[Stored data]

★ ★ ★

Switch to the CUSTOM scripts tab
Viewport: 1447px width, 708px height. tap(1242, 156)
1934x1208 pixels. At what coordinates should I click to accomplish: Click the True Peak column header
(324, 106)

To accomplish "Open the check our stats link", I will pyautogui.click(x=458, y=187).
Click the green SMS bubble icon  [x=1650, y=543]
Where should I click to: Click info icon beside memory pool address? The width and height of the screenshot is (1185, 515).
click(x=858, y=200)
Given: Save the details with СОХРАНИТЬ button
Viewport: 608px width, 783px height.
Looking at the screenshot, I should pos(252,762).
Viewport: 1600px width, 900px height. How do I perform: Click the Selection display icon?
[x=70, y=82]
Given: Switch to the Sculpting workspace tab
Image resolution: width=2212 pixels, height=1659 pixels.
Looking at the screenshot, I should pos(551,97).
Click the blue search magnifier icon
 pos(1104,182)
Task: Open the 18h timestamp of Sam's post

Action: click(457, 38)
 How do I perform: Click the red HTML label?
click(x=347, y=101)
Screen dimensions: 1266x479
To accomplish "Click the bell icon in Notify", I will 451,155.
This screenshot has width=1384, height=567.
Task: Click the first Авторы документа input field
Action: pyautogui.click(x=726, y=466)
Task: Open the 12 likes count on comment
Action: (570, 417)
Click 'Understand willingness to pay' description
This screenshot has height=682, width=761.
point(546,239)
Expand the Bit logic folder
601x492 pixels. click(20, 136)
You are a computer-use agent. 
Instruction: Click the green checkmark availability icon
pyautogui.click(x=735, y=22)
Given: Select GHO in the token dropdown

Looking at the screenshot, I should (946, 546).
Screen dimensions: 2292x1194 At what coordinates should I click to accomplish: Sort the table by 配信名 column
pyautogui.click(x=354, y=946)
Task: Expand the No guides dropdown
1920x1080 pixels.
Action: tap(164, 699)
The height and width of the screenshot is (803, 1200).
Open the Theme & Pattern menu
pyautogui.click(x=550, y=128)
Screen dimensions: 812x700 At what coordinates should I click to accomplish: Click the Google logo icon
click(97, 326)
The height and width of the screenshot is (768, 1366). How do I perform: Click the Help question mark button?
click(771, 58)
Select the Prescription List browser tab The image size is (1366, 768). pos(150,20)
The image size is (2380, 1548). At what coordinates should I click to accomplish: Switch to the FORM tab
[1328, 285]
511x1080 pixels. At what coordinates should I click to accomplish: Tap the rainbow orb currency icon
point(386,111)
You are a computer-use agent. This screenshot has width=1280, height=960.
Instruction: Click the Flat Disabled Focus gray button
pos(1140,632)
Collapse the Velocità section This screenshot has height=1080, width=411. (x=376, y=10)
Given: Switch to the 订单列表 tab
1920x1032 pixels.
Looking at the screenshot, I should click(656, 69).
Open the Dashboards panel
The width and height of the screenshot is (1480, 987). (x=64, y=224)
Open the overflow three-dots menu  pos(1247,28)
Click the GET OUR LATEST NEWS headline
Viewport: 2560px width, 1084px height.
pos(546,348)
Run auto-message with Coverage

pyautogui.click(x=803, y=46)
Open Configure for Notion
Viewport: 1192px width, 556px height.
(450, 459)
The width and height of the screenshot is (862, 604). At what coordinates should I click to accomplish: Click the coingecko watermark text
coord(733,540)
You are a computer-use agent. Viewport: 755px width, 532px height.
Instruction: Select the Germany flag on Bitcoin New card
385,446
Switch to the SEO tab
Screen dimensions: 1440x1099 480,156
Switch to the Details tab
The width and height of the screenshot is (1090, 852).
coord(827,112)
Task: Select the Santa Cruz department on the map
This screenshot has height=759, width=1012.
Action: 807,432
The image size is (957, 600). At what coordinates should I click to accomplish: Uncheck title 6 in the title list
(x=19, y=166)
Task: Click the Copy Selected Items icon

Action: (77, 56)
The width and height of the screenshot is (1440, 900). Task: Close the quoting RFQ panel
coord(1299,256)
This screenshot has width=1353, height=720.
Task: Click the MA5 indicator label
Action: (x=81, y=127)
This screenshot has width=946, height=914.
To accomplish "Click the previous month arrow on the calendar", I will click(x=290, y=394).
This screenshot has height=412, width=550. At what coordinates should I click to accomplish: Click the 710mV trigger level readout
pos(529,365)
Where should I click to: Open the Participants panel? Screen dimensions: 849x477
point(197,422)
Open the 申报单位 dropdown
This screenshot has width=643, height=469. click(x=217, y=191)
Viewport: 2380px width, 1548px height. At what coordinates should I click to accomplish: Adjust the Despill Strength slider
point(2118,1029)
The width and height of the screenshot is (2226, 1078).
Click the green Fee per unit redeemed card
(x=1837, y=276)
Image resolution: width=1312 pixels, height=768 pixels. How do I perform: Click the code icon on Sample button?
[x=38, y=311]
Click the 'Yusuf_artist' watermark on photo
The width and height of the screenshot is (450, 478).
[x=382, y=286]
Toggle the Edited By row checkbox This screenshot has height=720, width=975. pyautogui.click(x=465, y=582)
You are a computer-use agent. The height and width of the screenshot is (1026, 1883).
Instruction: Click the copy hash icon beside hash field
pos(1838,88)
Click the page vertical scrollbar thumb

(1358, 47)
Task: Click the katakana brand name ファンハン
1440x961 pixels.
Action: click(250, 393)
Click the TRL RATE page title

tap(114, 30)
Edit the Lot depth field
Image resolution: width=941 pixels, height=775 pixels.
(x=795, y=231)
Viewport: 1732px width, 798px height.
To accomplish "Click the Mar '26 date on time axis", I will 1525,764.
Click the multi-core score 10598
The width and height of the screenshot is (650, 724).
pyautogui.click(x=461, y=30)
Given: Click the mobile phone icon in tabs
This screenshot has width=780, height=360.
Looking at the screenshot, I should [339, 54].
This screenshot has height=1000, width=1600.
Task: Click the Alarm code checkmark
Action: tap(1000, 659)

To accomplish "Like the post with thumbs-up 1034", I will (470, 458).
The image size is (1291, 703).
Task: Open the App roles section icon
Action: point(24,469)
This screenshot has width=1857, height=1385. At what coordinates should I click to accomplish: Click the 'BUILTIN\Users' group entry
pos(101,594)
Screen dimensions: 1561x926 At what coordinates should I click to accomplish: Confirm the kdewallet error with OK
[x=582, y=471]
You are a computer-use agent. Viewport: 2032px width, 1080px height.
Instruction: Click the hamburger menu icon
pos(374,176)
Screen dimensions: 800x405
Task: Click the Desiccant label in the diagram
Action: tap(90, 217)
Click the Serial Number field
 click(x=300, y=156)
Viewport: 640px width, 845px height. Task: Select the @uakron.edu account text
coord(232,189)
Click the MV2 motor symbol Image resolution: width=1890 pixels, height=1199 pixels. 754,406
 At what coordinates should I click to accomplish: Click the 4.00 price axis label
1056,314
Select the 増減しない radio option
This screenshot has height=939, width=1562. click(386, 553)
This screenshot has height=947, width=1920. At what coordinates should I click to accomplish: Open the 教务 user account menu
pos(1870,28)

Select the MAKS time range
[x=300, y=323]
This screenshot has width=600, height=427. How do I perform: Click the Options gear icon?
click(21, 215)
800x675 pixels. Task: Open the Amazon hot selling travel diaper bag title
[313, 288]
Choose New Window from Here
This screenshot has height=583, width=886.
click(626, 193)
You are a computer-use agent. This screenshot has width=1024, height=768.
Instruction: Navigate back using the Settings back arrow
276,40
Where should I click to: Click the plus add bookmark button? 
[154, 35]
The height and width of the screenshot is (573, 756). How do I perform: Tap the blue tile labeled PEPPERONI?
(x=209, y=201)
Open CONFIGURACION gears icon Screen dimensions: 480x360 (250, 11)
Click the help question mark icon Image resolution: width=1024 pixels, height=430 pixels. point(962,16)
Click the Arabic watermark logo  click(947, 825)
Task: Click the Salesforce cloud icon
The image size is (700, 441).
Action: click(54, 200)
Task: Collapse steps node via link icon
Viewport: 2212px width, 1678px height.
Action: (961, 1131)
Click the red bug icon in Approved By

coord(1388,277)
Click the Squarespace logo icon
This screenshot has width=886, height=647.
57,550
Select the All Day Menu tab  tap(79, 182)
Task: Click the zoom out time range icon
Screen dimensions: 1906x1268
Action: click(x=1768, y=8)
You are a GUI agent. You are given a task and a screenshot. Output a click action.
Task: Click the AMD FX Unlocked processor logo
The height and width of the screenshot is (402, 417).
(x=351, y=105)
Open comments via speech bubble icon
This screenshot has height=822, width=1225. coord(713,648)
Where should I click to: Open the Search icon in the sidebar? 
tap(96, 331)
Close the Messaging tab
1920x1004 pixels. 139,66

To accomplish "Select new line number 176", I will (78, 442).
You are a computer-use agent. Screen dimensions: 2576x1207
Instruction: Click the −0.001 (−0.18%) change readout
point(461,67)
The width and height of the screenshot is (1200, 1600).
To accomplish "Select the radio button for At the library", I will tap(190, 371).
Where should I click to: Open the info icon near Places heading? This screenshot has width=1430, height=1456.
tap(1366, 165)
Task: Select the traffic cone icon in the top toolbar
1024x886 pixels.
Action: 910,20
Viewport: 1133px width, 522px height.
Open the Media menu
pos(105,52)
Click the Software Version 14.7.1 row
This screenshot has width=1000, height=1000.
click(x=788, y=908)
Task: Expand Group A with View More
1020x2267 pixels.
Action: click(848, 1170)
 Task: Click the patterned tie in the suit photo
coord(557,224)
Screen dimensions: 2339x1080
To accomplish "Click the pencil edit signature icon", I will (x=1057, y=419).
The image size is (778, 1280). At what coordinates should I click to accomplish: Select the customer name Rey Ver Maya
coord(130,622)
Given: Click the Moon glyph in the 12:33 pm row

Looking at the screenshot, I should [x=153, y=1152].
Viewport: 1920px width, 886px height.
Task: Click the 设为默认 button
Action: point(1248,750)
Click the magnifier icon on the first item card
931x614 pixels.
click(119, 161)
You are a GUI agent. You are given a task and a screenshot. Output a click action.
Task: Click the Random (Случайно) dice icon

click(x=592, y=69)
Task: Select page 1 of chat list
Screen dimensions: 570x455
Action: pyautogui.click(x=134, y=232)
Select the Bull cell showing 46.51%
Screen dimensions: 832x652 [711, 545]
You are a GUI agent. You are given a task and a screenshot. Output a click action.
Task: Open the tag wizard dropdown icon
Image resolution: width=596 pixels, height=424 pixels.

★ ★ ★

What you should do: Update the material starting at its first line and ending at the line containing "click(97, 326)", changing every "Screen dimensions" to "Display size" and leaving everything else the same.

Task answer:
Switch to the CUSTOM scripts tab
Viewport: 1447px width, 708px height. tap(1242, 156)
1934x1208 pixels. At what coordinates should I click to accomplish: Click the True Peak column header
(324, 106)

To accomplish "Open the check our stats link", I will pyautogui.click(x=458, y=187).
Click the green SMS bubble icon  [x=1650, y=543]
Where should I click to: Click info icon beside memory pool address? The width and height of the screenshot is (1185, 515).
click(x=858, y=200)
Given: Save the details with СОХРАНИТЬ button
Viewport: 608px width, 783px height.
Looking at the screenshot, I should pos(252,762).
Viewport: 1600px width, 900px height. How do I perform: Click the Selection display icon?
[x=70, y=82]
Given: Switch to the Sculpting workspace tab
Image resolution: width=2212 pixels, height=1659 pixels.
Looking at the screenshot, I should pos(551,97).
Click the blue search magnifier icon
 pos(1104,182)
Task: Open the 18h timestamp of Sam's post

Action: click(457, 38)
 How do I perform: Click the red HTML label?
click(x=347, y=101)
Display size: 1266x479
To accomplish "Click the bell icon in Notify", I will 451,155.
This screenshot has width=1384, height=567.
Task: Click the first Авторы документа input field
Action: pyautogui.click(x=726, y=466)
Task: Open the 12 likes count on comment
Action: (570, 417)
Click 'Understand willingness to pay' description
This screenshot has height=682, width=761.
point(546,239)
Expand the Bit logic folder
601x492 pixels. click(20, 136)
You are a computer-use agent. 
Instruction: Click the green checkmark availability icon
pyautogui.click(x=735, y=22)
Given: Select GHO in the token dropdown

Looking at the screenshot, I should (946, 546).
Display size: 2292x1194 At what coordinates should I click to accomplish: Sort the table by 配信名 column
pyautogui.click(x=354, y=946)
Task: Expand the No guides dropdown
1920x1080 pixels.
Action: tap(164, 699)
The height and width of the screenshot is (803, 1200).
Open the Theme & Pattern menu
pyautogui.click(x=550, y=128)
Display size: 812x700 At what coordinates should I click to accomplish: Click the Google logo icon
click(97, 326)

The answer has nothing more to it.